Just as U.S. companies are coming to grips with the threats to their computer networks emanating from cyber spies based in China, a noted expert is highlighting what he says is an even more pernicious vulnerability in smartphones.
Dmitri Alperovitch, the former McAfee cyber security researcher who is best known for identifying a widespread China-based cyber espionage operation he dubbed “Shady Rat,” has used a previously unknown hole in smartphone browsers to deliver an existing piece of China-based malware that can commandeer the device, record its calls, pinpoint its location and access user texts and emails. He conducted the experiment on a phone running Google’s Android operating system, although he says Apple’s iPhones are equally vulnerable.
“It’s a much more powerful attack vector than just getting into someone’s computer,” said Alperovitch, who just formed a new security company, called CrowdStrike, with former McAfee chief technology officer George Kutz.
Alperovitch, who has consulted with the U.S. intelligence community, is scheduled to demonstrate his findings Feb. 29 at the RSA conference in San Francisco, an annual cyber security gathering. The Shady Rat attack he disclosed last year targeted 72 government and corporate entities for as long as five years, siphoning off unknown volumes of confidential material to a server in China.
Alperovitch said he and his team commandeered an existing piece of malware called Nickispy, a remote access tool emanating from China that was identified last year by anti-virus firms as a so-called Trojan Horse. The malware was disguised as a Google+ app that users could download. But Google quickly removed it from its Android Market app store, which meant that few users were hit.
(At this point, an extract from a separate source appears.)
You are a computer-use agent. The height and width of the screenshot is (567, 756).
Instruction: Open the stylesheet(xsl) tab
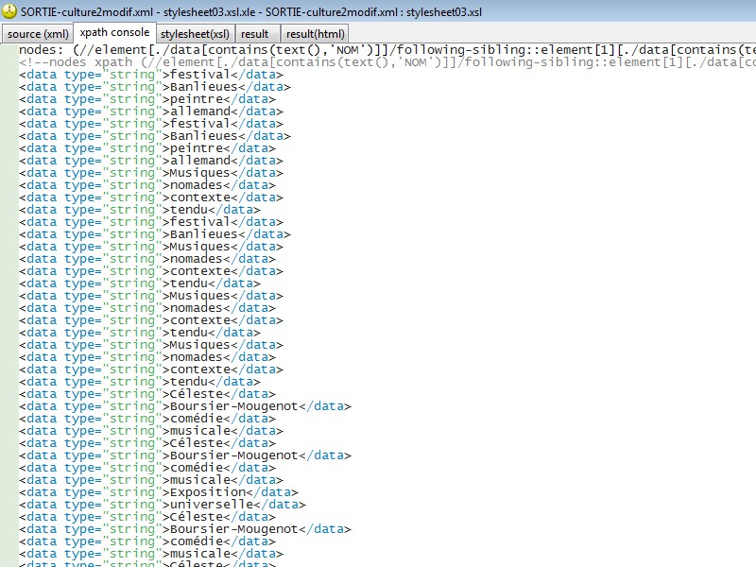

Alperovitch and his team reversed engineered the malware, he said, and took control of it. He then conducted an experiment in which malware was delivered through a classic “spear phishing” attack -- in this case, a text message from what looks like a mobile phone carrier, asking the user to click on a link. Alperovitch said he exploited a so-called zero-day vulnerability in smartphone browsers to secretly install the malware. Zero-day vulnerabilities are ones that are not yet known by the manufacturers and anti-virus companies.
“The minute you go the site, it will download a real-life Chinese remote access tool to your phone,” he said. “The user will not see anything. Once the app is installed, we’ll be intercepting voice calls. The microphone activates the moment you start dialing.”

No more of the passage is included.